Lead levels are dropping in Flint, Michigan, but residents should still flush taps, according to test results Virginia Tech researchers announced Thursday.
In the most recent round of testing in July, 45 percent of homes did not have detectable levels of lead, compared to only 9 percent of homes in August 2015.
“This really shows that the corrosion control and all the other things implemented by the feds, the state and the city are really working,” Virginia Tech professor Marc Edwards, who led the study, said in a press conference. “Flint’s system is on its way to recovery.”
Video by Associated Press
Researchers cautioned that the study, which was funded by the Environmental Protection Agency, was a random sampling and did not target “high-risk” communities, which are likely to have higher rates of contamination.
“Homeowners in Flint should continue to follow the state and EPA’s advice of using their lead filters and continuing to drink bottled water,” Virginia Tech Ph.D. student Kelsey Pieper said.

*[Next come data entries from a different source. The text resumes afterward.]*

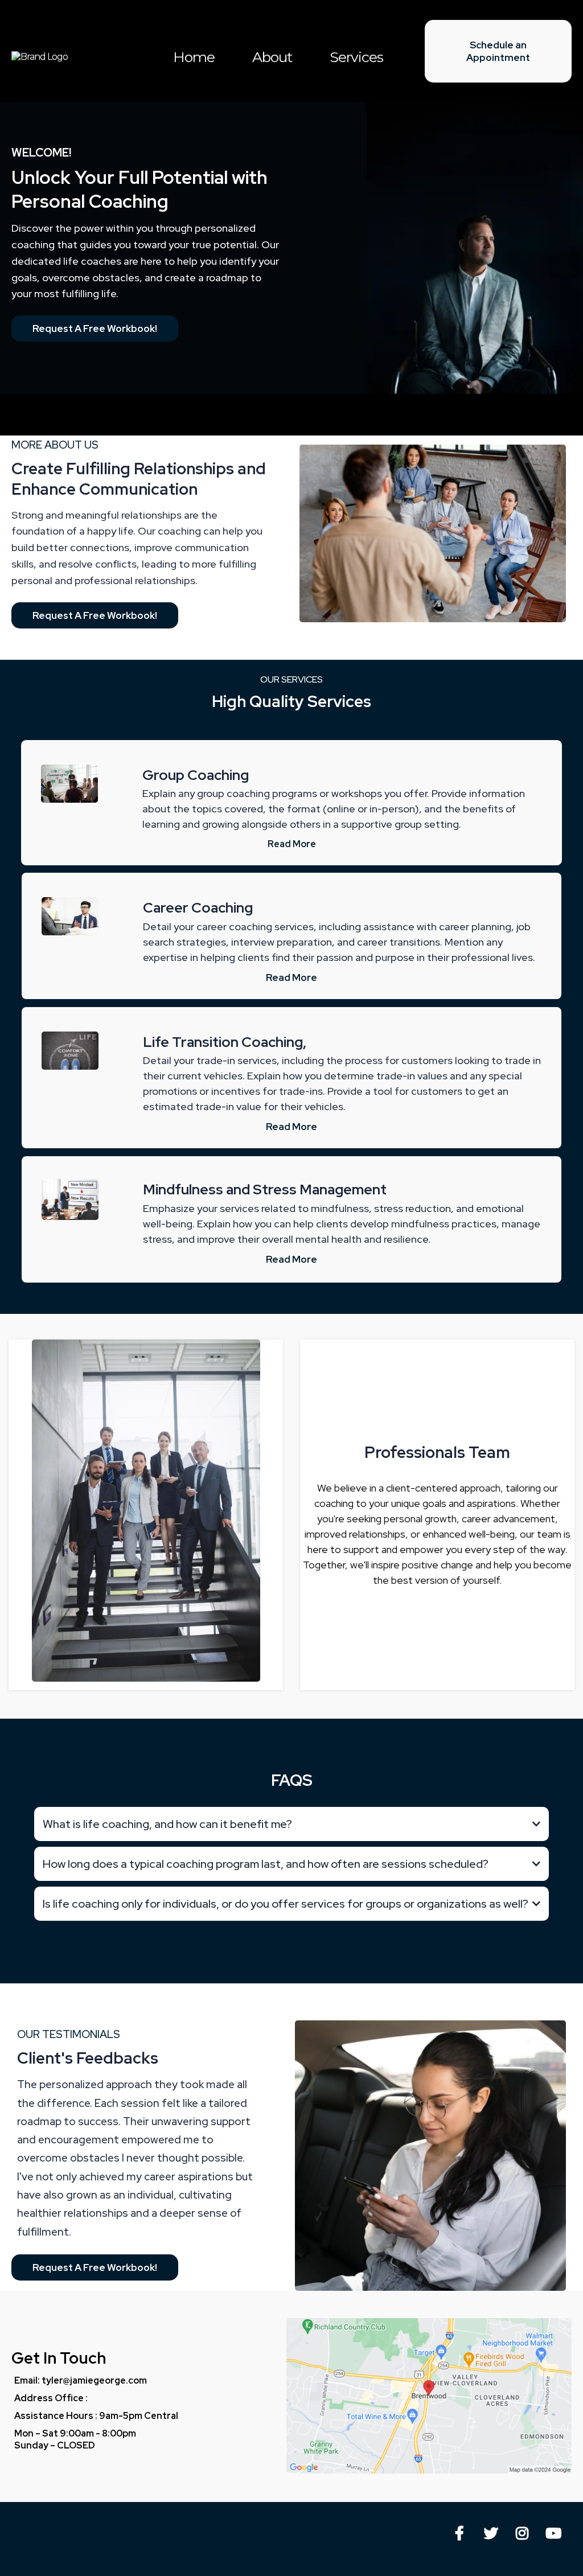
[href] (429, 2396)
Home (194, 56)
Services (356, 56)
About (272, 56)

Virginia Tech’s work in Flint began last year when the first round of testing discovered that the city’s tap water was contaminated with lead.
In the months since, the city has reverted its water supply from the contaminated Flint River back to Detroit’s water system, EPA officials treated pipes to prevent corrosion, and federal, state and local officials encouraged residents to flush out the lead-tainted water from their pipes by regularly running their faucets.

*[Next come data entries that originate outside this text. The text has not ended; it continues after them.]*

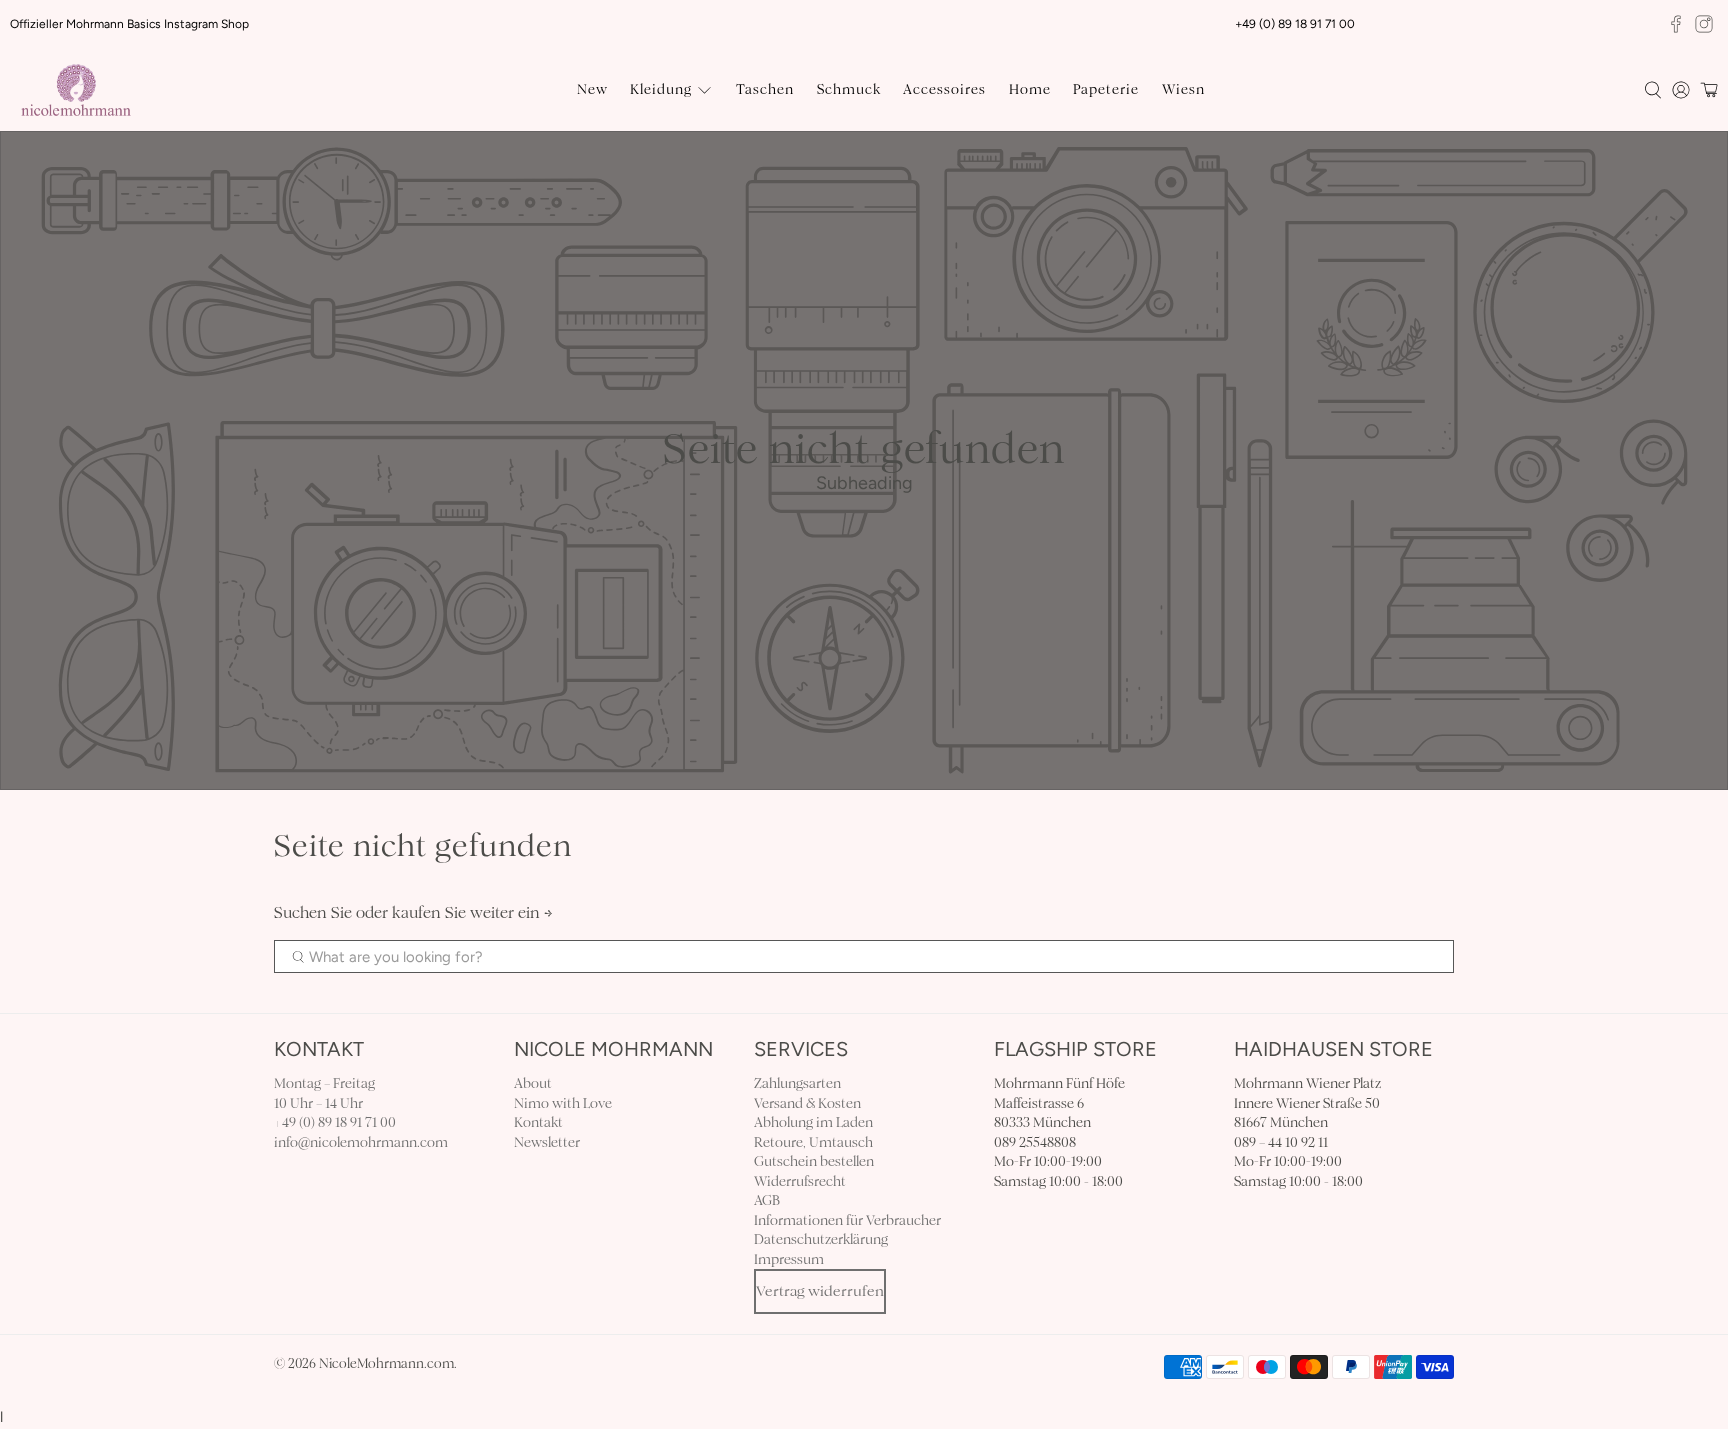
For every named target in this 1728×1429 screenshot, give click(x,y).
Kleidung (661, 89)
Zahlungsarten (797, 1083)
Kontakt (538, 1122)
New (592, 89)
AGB (767, 1200)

Virginia Tech researchers also tested Flint homeowners’ water heaters, not only for high lead levels, but also for other contaminants, including the bacteria that causes Legionnaires’ disease. They announced Thursday that bacteria levels are normal, and there is no need for concern.

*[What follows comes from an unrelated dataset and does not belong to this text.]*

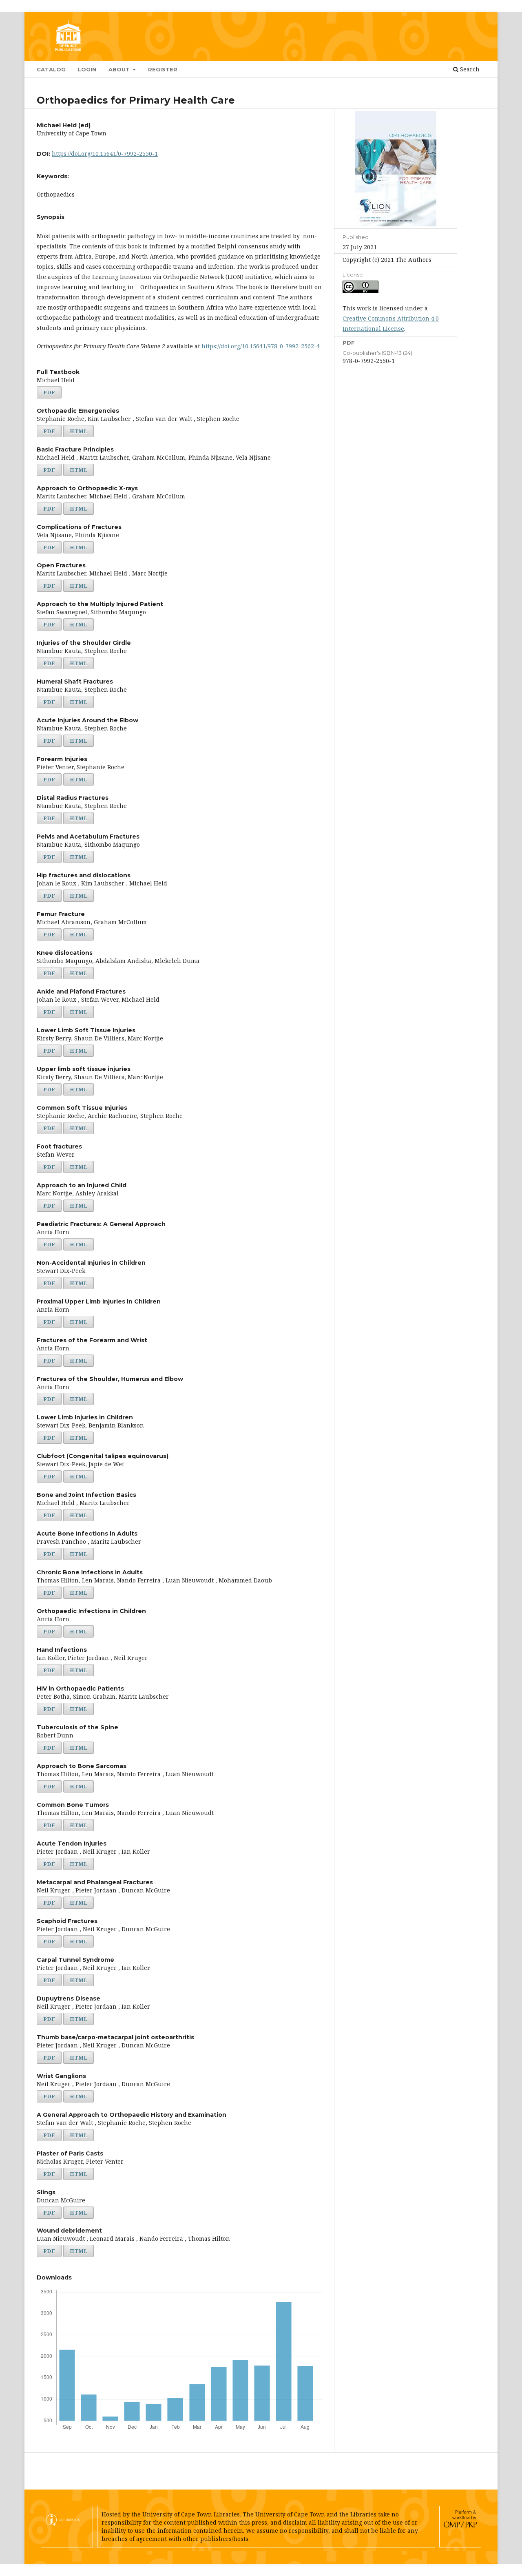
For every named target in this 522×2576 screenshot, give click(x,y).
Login (87, 69)
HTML (78, 431)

Even with the positive results, Edwards said Flint and the entire country has a long way to go. A USA Today report found excessive lead levels in nearly 2,000 water systems in all 50 states.
Many buildings and homes still have lead pipes, which health officials say need to be replaced, but that will take time.
“It might very well, across the country, take 100 years before we get all the lead plumbing out,” said Edwards.
Edwards said in the next six months, Flint should see dramatic improvements. He added that he hopes Flint can be used as a test case for how the country can address lead contamination on a larger scale.
On Sunday, a federal state of emergency will end in Flint and the state will take over the costs of providing bottled water to residents.